The Trump administration is revising the radiation rules for commercial nuclear power. Headlines suggest a safety rollback. The reality is closer to retiring a rule that outlived its purpose. The savings may prove modest; the principle at stake is whether regulation should require spending to address risks too small to measure.

The rule is ALARA — "As Low As Reasonably Achievable." Developed by international radiation-protection bodies in the 1950s and adopted by U.S. regulators in the mid-1970s, it now sits in NRC regulation at 10 CFR 20.1101(b). It requires licensees to push doses as far below the legal limits — 5 rem per year for workers, 100 millirem for the public — as is reasonably achievable.

On paper, ALARA is a cost-benefit test; economics is built into its definition. In practice, it has drifted toward open-ended dose minimization. A U.S. plant's contribution to public exposure is now a fraction of the roughly 300 millirem that Americans receive annually from natural background radiation. Yet designers must keep spending — on shielding, staffing, and procedures — to drive those trivial numbers even lower. I have stood inside the containment building of an operating reactor — Big Rock Point, at full power — and the visit was routine under the plant's radiation protection program.

The fix is underway. A May 2025 executive order directed the NRC to reconsider ALARA; the Energy Department struck it from the directives governing its own facilities in January; and the NRC has begun replacing ALARA requirements for commercial facilities with fixed dose limits. NRC’s final rules are expected in November. New-build developers stand to benefit most, with lighter shielding and construction requirements.
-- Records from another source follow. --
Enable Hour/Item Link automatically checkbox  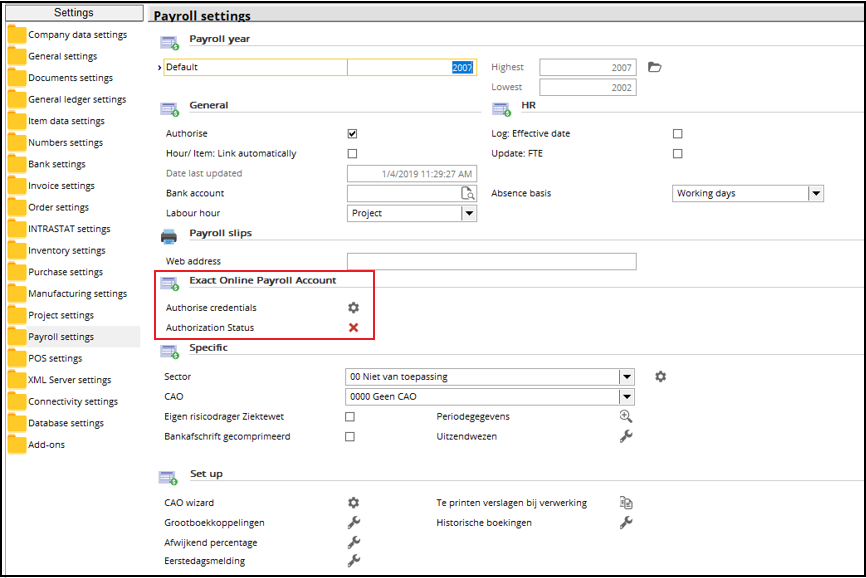pyautogui.click(x=352, y=153)
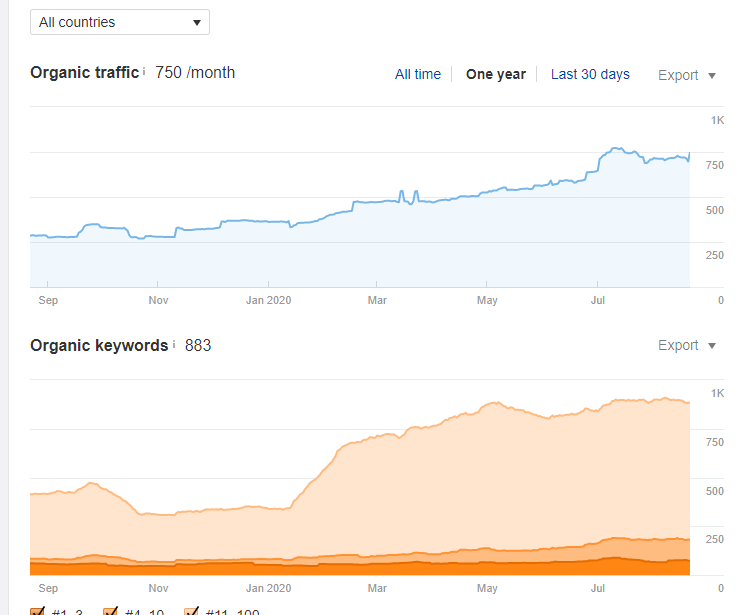The width and height of the screenshot is (743, 615).
Task: Open the All countries dropdown
Action: pyautogui.click(x=120, y=22)
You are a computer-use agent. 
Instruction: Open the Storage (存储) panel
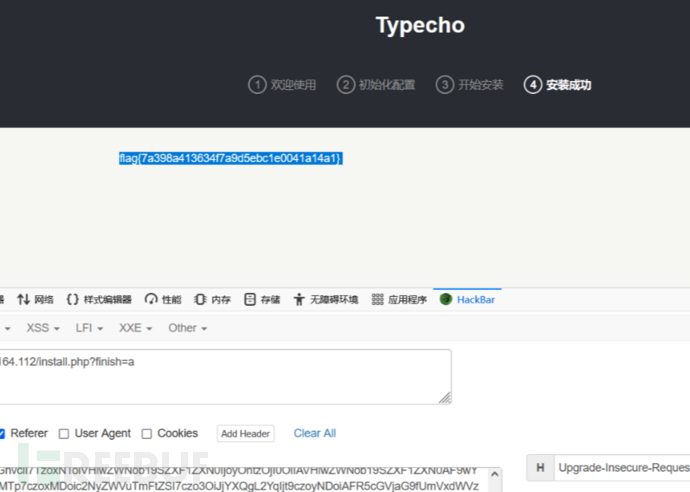click(262, 299)
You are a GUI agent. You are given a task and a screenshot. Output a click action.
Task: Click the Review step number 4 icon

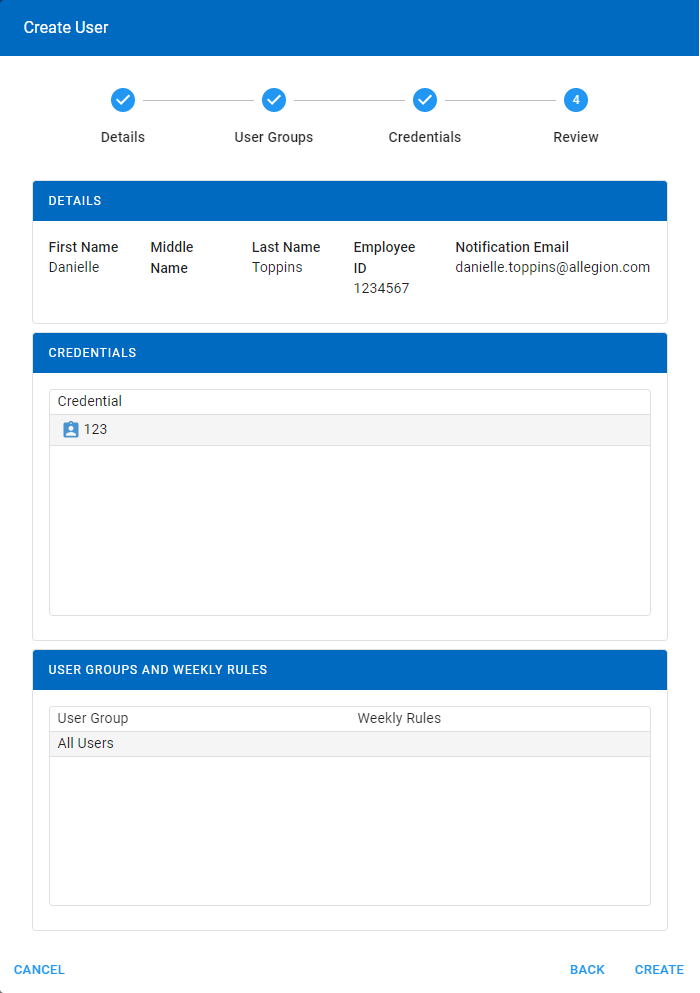click(576, 100)
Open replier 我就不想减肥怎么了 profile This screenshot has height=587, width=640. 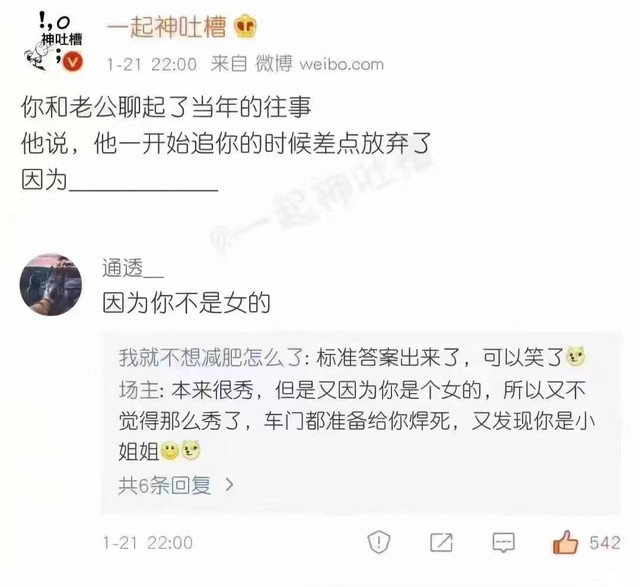tap(210, 358)
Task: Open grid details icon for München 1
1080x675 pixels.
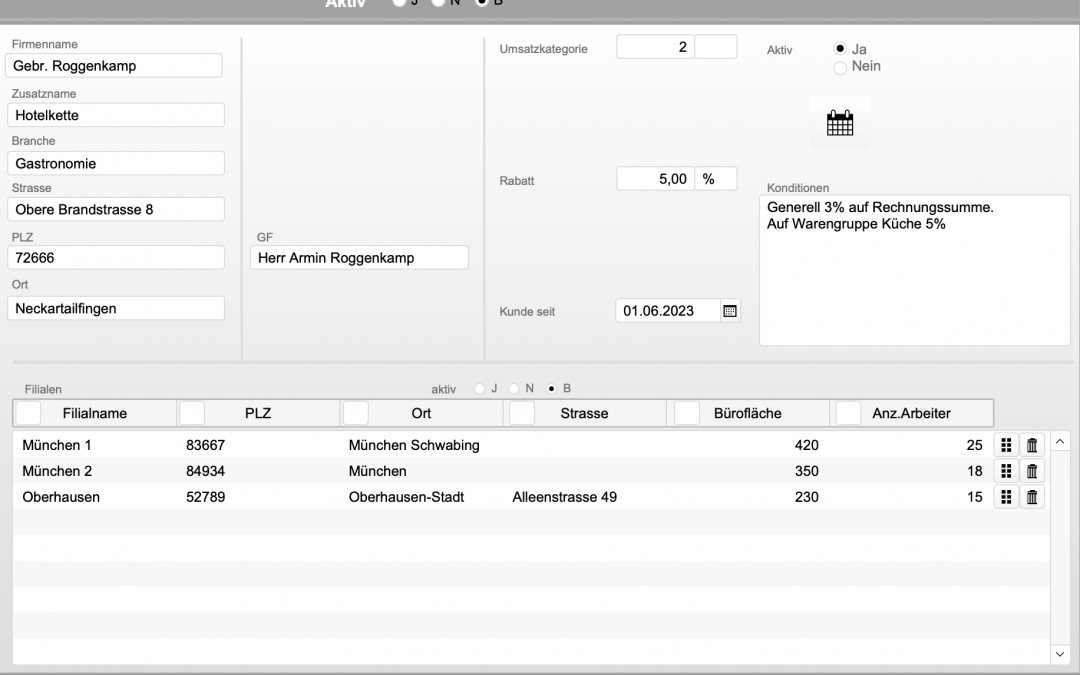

Two cautions for investors. Even the industry's position is layered: the Nuclear Energy Institute has urged the NRC to replace the ALARA requirement with a practical dose threshold, while signaling that operating plants — where ALARA programs have kept worker doses low — would retain those practices voluntarily. Critics also allege procedural shortcuts that invite litigation, so the savings shouldn't be banked yet. Fair points, both. But a requirement to spend without limit against risks below background has run its course.